The detail is very thorough. It engages in a broad field of ideas. Thank you for giving me a chance to see things the way you do.


extenze on Aug 15, 2010 at 7:02 pm

@Lihau: I’m from Croatia and we also have different meaning for tu(here, next to me), ovdje(here, next to you) and ondje( there, far away from us both). Just so you know:)

Nosom para oblake – it’s Serbian and Croatian. It means exactly the same, our languages are very similar they just write more like they speak.

I really loved this post. I speak 7 languages and I’m really delighted with this!:D

cheers!


Dede on Feb 07, 2011 at 5:55 pm

Hi I am so excited I found your website, I really found you by mistake, while I was looking on Askjeeve for something else, Nonetheless I am here now and would just like to say many thanks for a fantastic post and a all round exciting blog (I also love the theme/design), I don’t have time to read it all at the minute but I have book-marked it and also included your RSS feeds, so when I have time I will be back to read more, Please do keep up the superb job.

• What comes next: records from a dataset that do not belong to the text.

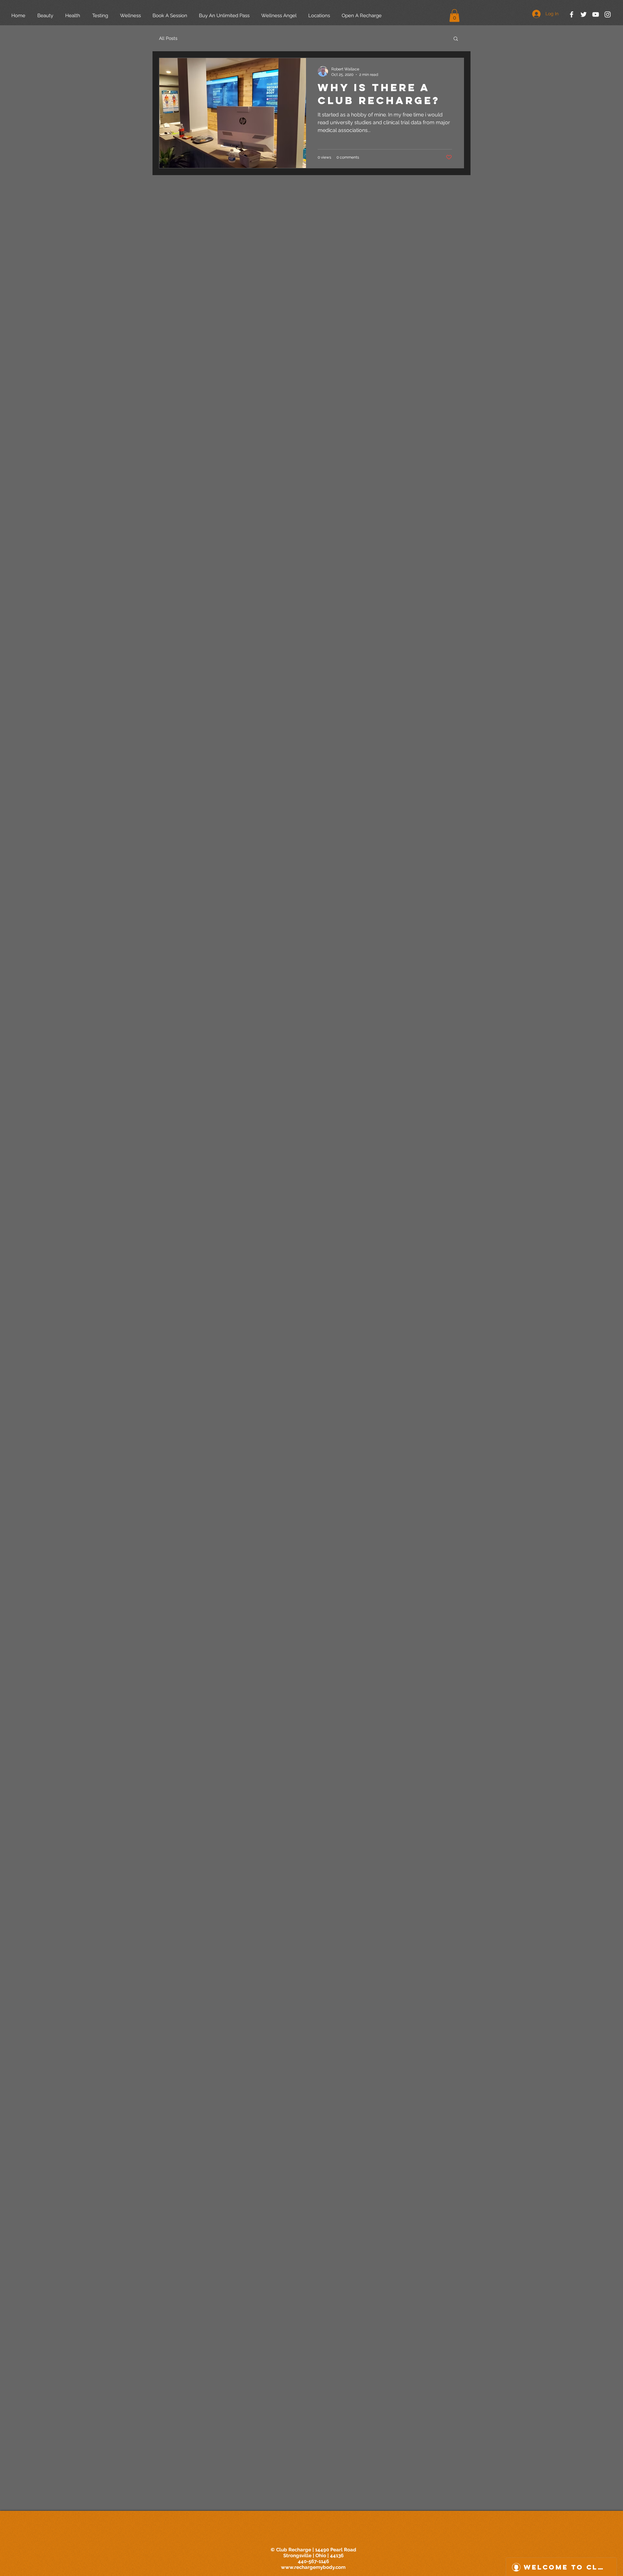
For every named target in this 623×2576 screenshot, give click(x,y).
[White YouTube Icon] (596, 14)
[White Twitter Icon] (584, 14)
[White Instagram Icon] (608, 14)
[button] (454, 15)
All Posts (168, 38)
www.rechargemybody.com (313, 2567)
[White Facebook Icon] (572, 14)
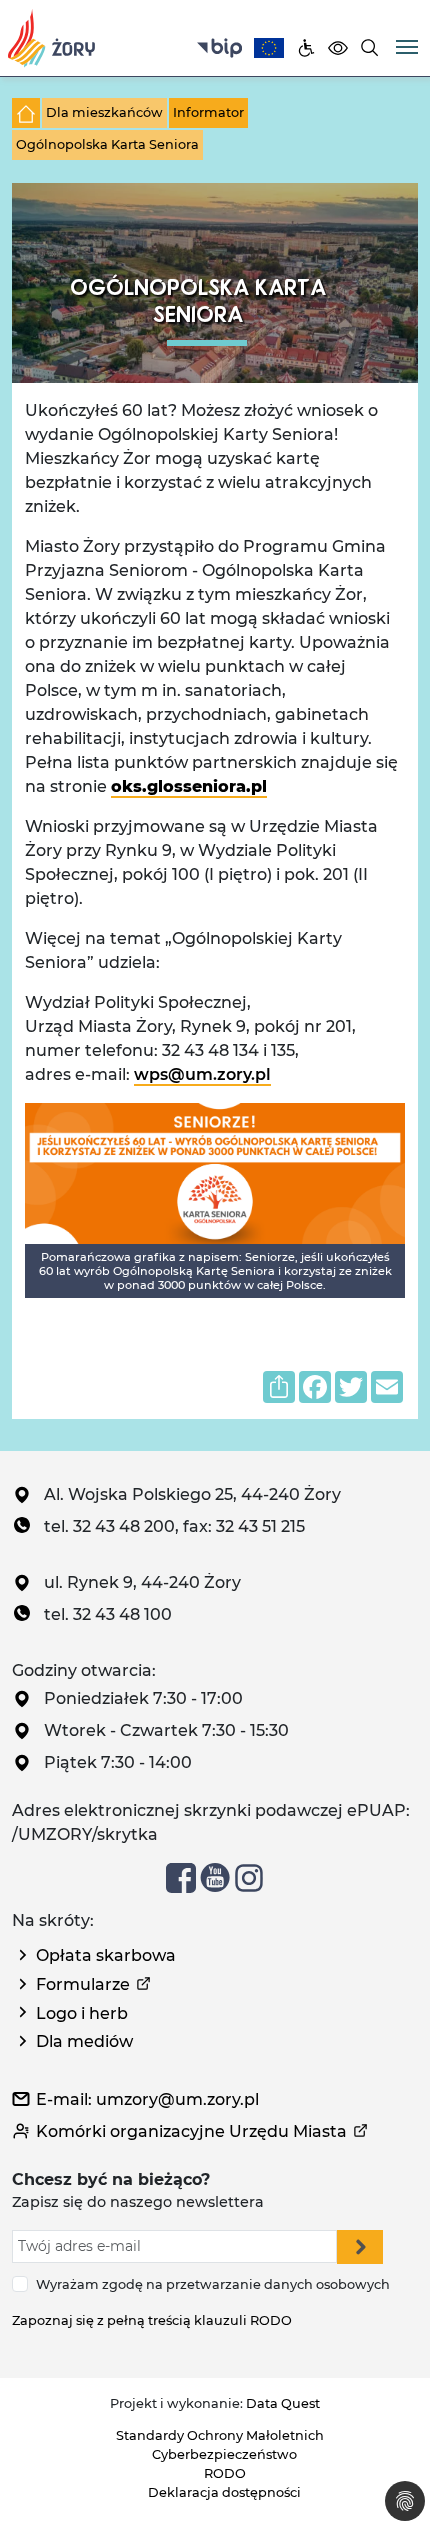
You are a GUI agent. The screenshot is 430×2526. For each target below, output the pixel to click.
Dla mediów (84, 2041)
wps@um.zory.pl (202, 1074)
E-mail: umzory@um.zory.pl (147, 2099)
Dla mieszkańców (104, 112)
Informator (208, 112)
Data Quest (283, 2403)
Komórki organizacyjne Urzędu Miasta (191, 2131)
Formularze (83, 1984)
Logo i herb (82, 2013)
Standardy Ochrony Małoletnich (220, 2435)
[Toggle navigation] (407, 45)
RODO (225, 2473)
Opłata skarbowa (106, 1955)
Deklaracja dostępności (224, 2492)
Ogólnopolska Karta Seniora (107, 144)
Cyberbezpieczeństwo (224, 2454)
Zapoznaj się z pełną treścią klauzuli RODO (152, 2320)
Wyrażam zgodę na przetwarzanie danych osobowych (213, 2285)
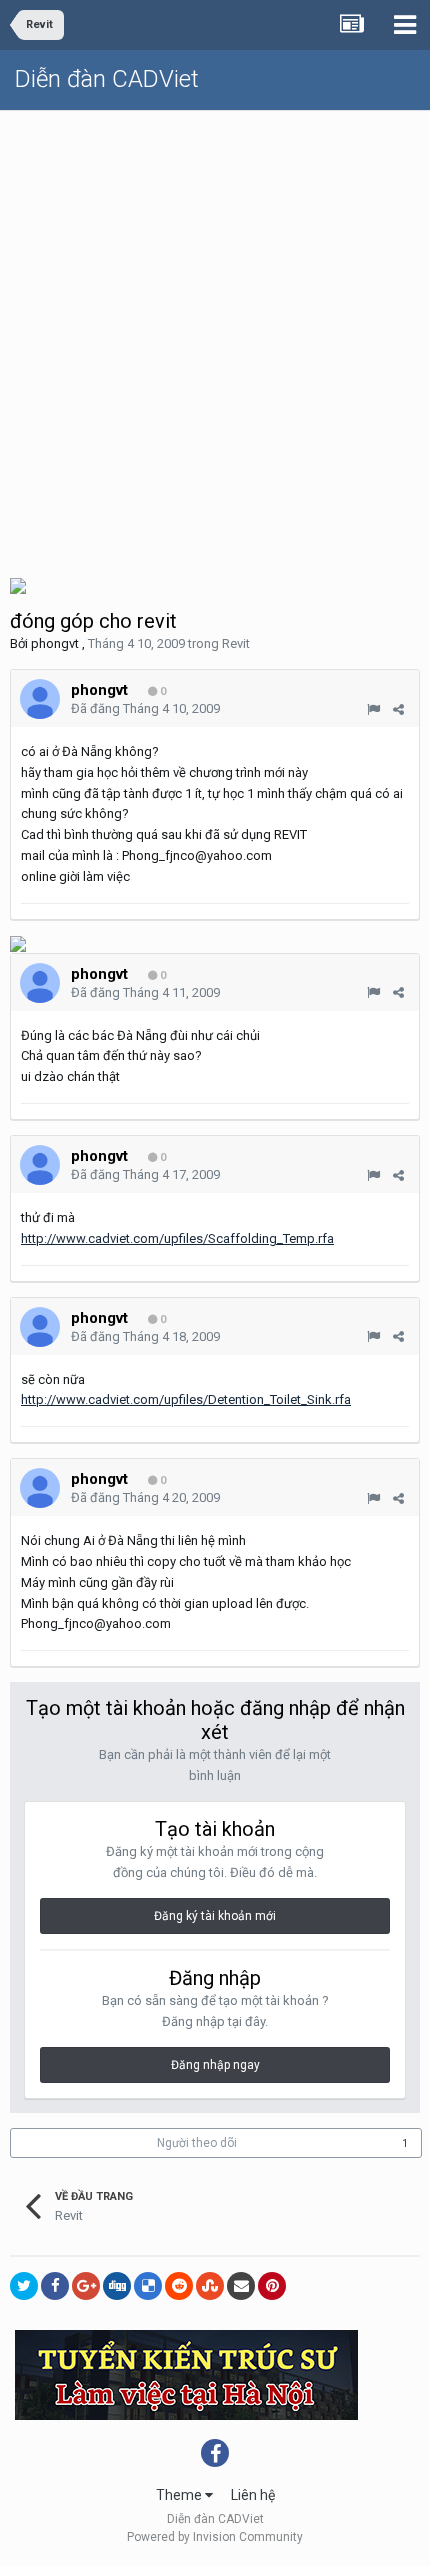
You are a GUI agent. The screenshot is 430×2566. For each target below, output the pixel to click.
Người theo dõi (197, 2143)
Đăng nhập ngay (215, 2065)
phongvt (55, 643)
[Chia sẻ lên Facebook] (55, 2286)
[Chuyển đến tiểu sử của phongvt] (40, 699)
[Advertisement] (215, 336)
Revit (236, 643)
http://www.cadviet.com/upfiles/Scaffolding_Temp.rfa (177, 1238)
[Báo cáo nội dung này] (373, 709)
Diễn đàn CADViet (107, 79)
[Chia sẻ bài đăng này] (398, 709)
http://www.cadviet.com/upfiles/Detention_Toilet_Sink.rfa (186, 1399)
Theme (180, 2495)
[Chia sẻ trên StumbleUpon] (210, 2286)
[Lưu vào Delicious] (148, 2286)
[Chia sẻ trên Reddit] (179, 2286)
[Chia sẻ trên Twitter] (24, 2286)
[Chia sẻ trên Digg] (117, 2286)
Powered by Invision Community (215, 2537)
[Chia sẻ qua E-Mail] (241, 2286)
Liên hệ (253, 2495)
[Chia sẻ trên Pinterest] (272, 2286)
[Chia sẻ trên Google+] (86, 2286)
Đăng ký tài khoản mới (215, 1916)
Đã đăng (145, 708)
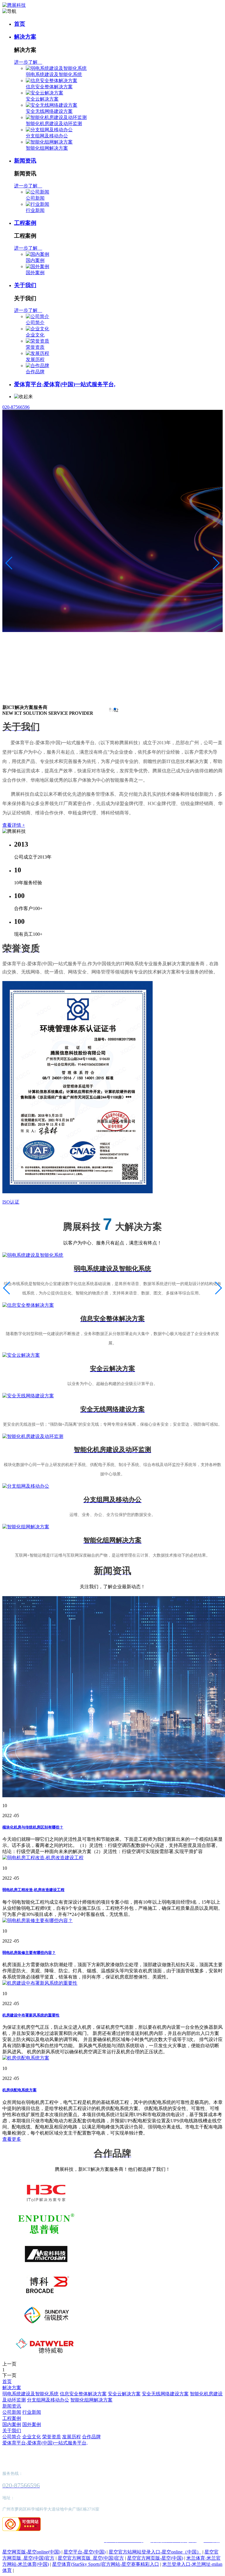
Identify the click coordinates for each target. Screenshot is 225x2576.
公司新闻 (35, 198)
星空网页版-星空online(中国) (31, 2551)
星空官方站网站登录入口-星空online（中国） (155, 2551)
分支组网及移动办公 (47, 135)
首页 (19, 24)
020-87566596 (16, 407)
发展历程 (35, 359)
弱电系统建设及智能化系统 (54, 74)
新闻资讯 (25, 161)
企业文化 (35, 334)
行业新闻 (35, 210)
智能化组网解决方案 (47, 148)
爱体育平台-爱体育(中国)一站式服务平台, (64, 384)
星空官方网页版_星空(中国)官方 (91, 2558)
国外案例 (35, 272)
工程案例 (25, 223)
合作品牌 (35, 371)
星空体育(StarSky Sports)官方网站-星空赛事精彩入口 (105, 2564)
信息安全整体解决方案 (49, 86)
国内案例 (35, 260)
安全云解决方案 (42, 98)
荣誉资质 (35, 347)
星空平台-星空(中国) (84, 2551)
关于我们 (25, 285)
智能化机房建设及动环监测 (54, 123)
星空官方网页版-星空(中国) (155, 2558)
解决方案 (25, 37)
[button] (110, 709)
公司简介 (35, 322)
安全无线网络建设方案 (49, 111)
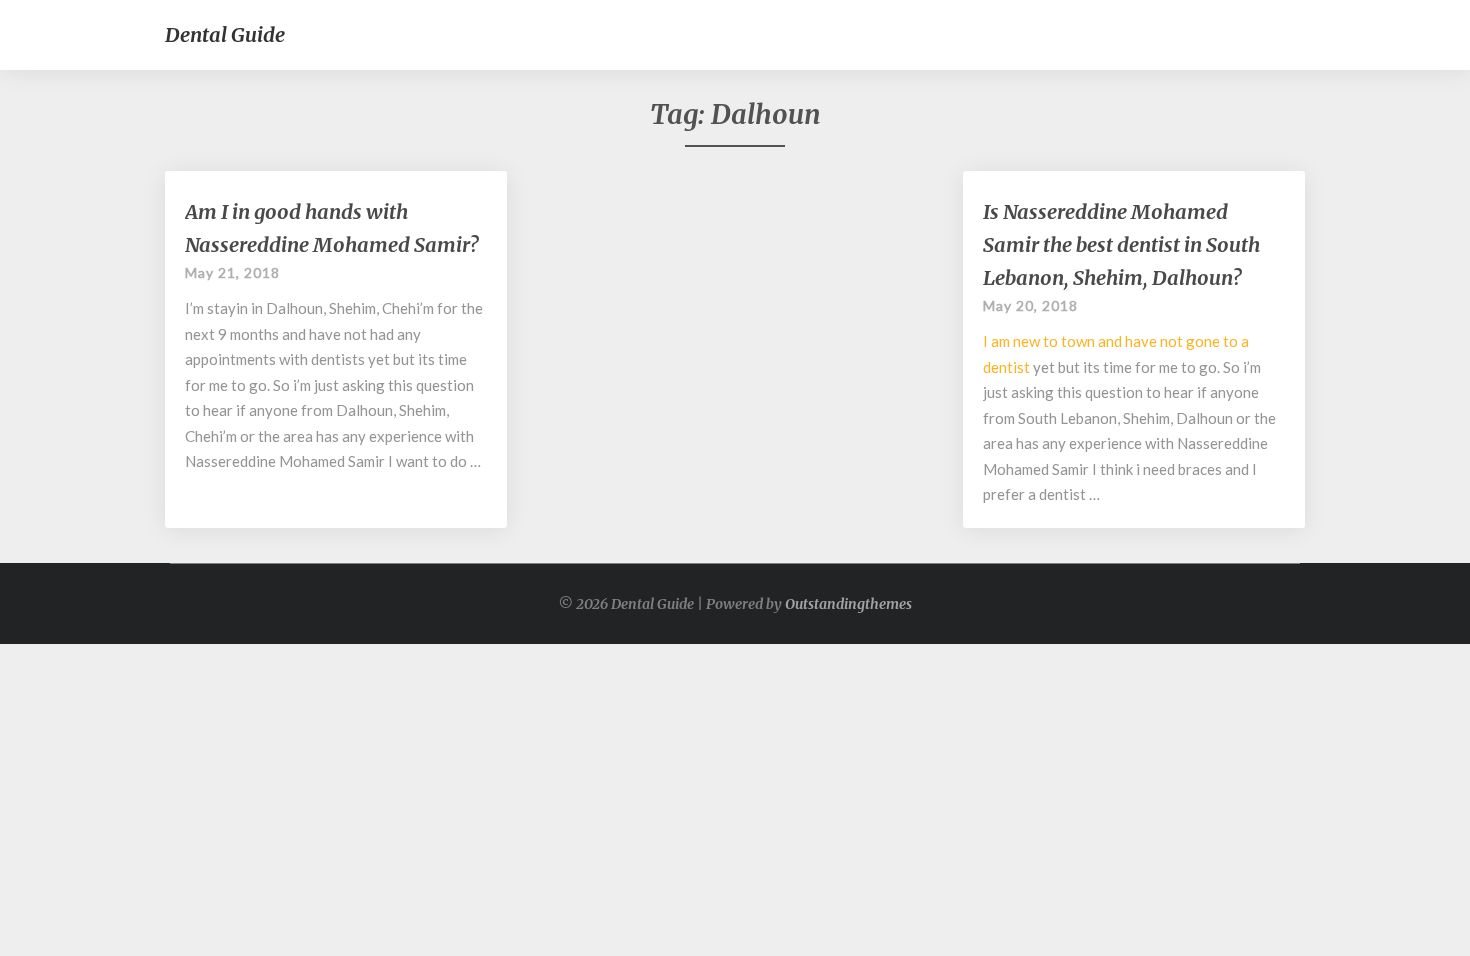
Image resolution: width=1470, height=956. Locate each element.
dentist (1006, 367)
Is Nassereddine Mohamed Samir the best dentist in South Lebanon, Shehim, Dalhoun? (1121, 244)
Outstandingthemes (848, 604)
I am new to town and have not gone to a (1116, 341)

Soila Amolsch on May 07, 2011 at 4:13 am

Good day! I know this is kinda off topic but I was wondering which blog platform are you using for this website? I’m getting sick and tired of WordPress because I’ve had issues with hackers and I’m looking at options for another platform. I would be fantastic if you could point me in the direction of a good platform.


Clement Tolly on May 12, 2011 at 12:48 am

@Soila – thanks for your comment. I’m glad you enjoy reading our blog.
We’ve been nominated for the “Top 100 language lovers 2011” list of language blogs – voting opens soon, so keep an eye out for more details.


admin on May 13, 2011 at 2:15 pm

@Clement – We do use WordPress for the blog. Have you upgraded to the latest version? Apparently it’s important to do that, as improvements are being made all the time to make it more secure.